Mitchell hizo una mueca.

– Tres minutos de retraso.

– Eso es. La autorización nocturna entra en vigor a la hora en punto.

– Qué estupidez -murmuró el Cigüeña-. ¿Por qué no esperaron a la mañana siguiente?

– No consultaron la orden. Probablemente supusieron que era una autorización estándar. No hay que olvidar que tenían unas cuantas.

– ¿Qué encontraron en la casa? -preguntó Tim.

– Mapas, gráficos, diagramas, cuadernos con anotaciones, contenedores presurizados con restos de lo que más tarde se identificaría como gas nervioso, un laboratorio equipado para la elaboración de armas químicas…

– ¿Descartado?

– En su totalidad. El fiscal intentó que lo condenaran sobre la base de los testimonios oculares y unos vasos de precipitación hallados a posteriori en el vehículo de Lañe, con una orden de registro válida. No fue suficiente.

– ¿Llegó a testificar? -preguntó Ananberg.

– No -contestó Rayner.

– Desde la absolución, ha recibido numerosas amenazas de muerte, así que ha desaparecido -explicó Dumone-. Sus amigos extremistas lo llevaron a algún escondrijo.

– Entonces es probable que esté en algún rancho perdido, oculto detrás de un montón de milicianos tarados -dijo Mitchell-. Esos tipos no suelen andar cortos de munición.

– Se han interpuesto infinidad de demandas civiles, pero como no hay manera de mantener a alguien encarcelado por imputaciones civiles, se especula con la posibilidad de que Lañe se haya largado en plan Bin Laden a algún escondite en el desierto.

– Seguro que Lañe tiene previsto volver a salir a la luz. Cuando se iba de la ciudad, ofreció las siguientes declaraciones a los medios. -Rayner dirigió el mando a distancia hacia el televisor que colgaba en un rincón y la pantalla cobró vida con un parpadeo. Lañe, con una camisa almidonada abotonada hasta arriba y pantalones de pinzas pulcramente planchados, se dirigía a un grupo de periodistas en un jardín pardusco a la salida de su casa.

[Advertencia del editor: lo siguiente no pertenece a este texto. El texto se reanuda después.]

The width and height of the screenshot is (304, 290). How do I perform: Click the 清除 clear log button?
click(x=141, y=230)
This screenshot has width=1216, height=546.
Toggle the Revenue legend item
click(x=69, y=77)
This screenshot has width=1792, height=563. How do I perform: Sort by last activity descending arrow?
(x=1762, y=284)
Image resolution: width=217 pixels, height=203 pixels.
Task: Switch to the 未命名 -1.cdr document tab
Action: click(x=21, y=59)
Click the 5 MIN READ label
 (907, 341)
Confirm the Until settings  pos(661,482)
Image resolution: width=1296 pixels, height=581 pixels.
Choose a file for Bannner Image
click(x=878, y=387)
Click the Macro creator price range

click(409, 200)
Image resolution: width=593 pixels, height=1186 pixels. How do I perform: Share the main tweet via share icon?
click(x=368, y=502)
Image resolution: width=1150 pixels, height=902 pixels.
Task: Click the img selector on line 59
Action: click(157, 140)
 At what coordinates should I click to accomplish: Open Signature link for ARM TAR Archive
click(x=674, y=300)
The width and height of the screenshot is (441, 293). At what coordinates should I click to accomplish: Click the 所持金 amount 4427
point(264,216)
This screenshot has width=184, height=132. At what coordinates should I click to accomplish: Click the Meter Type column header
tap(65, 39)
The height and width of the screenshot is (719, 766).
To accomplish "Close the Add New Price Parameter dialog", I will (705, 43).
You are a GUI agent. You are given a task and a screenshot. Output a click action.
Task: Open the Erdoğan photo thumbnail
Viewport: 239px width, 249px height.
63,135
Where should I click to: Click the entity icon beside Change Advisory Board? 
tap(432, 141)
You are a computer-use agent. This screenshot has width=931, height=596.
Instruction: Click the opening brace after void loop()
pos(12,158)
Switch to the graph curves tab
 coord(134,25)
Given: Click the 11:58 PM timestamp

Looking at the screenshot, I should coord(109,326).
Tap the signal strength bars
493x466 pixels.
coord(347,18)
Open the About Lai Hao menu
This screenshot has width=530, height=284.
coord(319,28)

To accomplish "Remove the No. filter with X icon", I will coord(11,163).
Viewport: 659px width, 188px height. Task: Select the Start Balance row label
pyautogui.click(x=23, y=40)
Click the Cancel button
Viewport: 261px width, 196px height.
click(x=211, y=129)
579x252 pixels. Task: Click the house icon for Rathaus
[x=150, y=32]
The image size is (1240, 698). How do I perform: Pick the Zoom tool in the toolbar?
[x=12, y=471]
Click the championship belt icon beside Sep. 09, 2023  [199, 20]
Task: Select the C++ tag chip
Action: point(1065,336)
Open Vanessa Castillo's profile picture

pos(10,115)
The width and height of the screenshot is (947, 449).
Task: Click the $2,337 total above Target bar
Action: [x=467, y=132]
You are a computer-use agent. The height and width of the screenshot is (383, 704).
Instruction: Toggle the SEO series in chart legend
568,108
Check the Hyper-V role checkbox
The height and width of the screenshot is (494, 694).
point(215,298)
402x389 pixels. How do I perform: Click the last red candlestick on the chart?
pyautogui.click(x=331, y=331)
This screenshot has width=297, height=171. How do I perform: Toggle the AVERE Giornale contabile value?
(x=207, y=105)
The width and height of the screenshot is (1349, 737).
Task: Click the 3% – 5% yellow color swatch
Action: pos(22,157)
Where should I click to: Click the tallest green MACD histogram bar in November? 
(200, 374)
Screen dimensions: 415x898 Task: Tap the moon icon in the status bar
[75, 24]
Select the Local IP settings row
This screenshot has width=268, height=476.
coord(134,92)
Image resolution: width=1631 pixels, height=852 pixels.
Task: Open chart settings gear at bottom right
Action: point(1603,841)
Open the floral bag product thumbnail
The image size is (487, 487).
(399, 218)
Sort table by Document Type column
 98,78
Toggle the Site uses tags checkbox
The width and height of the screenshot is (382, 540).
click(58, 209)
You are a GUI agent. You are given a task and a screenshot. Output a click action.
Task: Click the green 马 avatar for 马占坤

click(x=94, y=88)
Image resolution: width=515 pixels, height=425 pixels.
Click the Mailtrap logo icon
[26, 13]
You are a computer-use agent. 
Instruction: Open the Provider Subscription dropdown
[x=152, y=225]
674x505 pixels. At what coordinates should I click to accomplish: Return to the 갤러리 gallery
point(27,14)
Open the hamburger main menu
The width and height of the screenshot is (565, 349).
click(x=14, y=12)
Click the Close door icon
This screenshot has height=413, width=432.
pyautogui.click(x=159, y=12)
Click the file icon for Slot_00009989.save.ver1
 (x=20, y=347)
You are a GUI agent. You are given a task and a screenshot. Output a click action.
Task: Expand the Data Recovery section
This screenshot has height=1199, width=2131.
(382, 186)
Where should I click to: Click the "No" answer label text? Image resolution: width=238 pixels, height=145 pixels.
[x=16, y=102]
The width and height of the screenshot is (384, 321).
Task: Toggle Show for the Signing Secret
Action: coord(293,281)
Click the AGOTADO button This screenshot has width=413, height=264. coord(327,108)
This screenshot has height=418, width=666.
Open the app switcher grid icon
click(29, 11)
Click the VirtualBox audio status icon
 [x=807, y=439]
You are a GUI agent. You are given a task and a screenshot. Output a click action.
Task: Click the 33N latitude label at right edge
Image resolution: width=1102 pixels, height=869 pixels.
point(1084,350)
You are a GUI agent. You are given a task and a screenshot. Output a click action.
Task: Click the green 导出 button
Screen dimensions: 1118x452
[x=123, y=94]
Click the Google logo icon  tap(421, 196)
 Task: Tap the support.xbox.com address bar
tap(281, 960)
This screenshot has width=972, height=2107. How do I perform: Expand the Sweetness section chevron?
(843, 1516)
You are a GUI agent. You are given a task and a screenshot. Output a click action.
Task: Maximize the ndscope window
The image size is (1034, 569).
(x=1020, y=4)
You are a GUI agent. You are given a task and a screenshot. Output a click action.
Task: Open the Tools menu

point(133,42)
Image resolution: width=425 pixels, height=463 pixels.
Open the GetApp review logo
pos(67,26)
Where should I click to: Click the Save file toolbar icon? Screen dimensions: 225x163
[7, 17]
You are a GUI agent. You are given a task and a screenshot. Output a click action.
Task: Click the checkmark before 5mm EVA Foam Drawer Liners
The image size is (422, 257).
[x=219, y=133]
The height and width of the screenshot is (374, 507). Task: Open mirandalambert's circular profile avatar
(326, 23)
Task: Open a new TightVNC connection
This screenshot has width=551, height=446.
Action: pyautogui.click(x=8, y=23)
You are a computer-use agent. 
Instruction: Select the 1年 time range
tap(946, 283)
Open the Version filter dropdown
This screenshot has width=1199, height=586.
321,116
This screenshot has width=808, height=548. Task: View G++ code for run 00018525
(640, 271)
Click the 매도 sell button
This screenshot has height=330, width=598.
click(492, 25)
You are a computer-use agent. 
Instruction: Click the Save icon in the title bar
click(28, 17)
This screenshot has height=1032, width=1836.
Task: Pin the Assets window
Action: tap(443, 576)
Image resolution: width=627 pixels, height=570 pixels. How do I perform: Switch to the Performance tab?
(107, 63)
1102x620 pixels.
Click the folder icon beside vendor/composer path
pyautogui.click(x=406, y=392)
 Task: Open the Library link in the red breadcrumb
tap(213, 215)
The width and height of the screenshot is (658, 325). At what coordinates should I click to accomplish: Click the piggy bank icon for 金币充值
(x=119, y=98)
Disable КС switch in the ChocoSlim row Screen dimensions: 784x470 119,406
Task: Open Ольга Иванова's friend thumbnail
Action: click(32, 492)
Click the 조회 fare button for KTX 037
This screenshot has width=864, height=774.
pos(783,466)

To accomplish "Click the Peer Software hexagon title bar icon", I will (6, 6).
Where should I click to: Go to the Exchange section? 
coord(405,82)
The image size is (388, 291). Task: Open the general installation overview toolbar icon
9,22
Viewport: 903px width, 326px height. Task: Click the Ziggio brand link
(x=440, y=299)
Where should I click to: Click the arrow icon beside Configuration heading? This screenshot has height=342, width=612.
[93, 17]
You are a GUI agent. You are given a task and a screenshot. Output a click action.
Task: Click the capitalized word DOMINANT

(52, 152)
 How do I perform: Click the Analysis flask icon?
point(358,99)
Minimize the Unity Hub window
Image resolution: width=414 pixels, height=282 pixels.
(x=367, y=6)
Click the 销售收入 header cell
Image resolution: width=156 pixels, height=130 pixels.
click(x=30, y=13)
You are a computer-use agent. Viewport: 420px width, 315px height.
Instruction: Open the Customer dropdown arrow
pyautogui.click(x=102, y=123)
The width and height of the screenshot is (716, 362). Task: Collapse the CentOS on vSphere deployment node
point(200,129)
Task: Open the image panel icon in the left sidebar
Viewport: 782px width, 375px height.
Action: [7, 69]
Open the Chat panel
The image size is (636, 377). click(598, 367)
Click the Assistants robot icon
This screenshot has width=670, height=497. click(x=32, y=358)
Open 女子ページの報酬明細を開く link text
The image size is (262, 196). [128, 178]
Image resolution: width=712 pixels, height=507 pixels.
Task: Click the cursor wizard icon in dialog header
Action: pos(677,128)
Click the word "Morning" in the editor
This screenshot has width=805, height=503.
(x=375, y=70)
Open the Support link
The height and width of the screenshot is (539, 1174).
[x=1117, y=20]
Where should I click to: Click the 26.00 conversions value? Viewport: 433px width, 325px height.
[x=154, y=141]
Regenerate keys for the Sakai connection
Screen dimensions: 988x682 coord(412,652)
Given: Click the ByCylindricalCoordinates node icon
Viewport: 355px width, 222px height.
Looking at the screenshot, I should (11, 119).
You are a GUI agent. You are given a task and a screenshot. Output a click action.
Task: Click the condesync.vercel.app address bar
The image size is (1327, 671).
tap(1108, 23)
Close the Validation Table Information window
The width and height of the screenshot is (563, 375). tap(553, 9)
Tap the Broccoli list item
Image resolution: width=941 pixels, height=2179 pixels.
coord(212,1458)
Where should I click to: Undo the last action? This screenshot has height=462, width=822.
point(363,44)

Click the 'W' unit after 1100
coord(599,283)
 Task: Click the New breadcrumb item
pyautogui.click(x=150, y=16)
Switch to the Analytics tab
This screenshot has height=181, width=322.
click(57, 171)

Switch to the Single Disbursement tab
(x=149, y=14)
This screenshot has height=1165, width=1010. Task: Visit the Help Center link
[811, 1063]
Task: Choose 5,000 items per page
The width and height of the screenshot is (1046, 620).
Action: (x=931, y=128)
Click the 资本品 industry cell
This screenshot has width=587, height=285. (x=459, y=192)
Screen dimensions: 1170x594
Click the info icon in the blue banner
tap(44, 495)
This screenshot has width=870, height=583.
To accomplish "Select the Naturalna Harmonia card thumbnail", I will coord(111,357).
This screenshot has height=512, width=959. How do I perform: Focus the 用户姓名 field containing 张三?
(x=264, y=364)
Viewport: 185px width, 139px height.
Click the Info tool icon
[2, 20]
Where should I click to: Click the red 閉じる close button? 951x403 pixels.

Llevaba el pelo corto al estilo militar y peinado a raya con precisión, y las patillas bastante largas, pronunciadas y desiguales hacia las mejillas hundidas, un lapsus en su apariencia, por lo demás aseada.

«El que cometió ese atentado contra los planes totalitarios de corte socialista del gobierno es un patriota y un héroe -afirmaba-. Yo me enorgullecería de haber lanzado el gas nervioso porque, al hacerlo, me habría puesto a la cabeza del movimiento a favor de la libertad y la soberanía estadounidenses y en contra del listado fascista de ciudadanos, la misma clase de listado que utilizó Hitler para llevar a cabo redadas y encarcelar a ciudadanos, la misma clase de listado que lo aupó al poder. La sangre de esos ochenta y seis empleados federales salvará infinidad de vidas y protegerá el estilo de vida estadounidense. Aunque ni afirmo ni desmiento que yo estuviera implicado, lo que sí digo es que actos como ése no están reñidos con mi misión como ciudadano de esta nación al amparo de Dios contra el Nuevo Orden Internacional.»Se oyó la voz de un periodista, aguda por el exceso de adrenalina, mientras los hombres de Lañe se abrían paso entre el gentío hacia una comitiva de camionetas aparcada junto a la acera.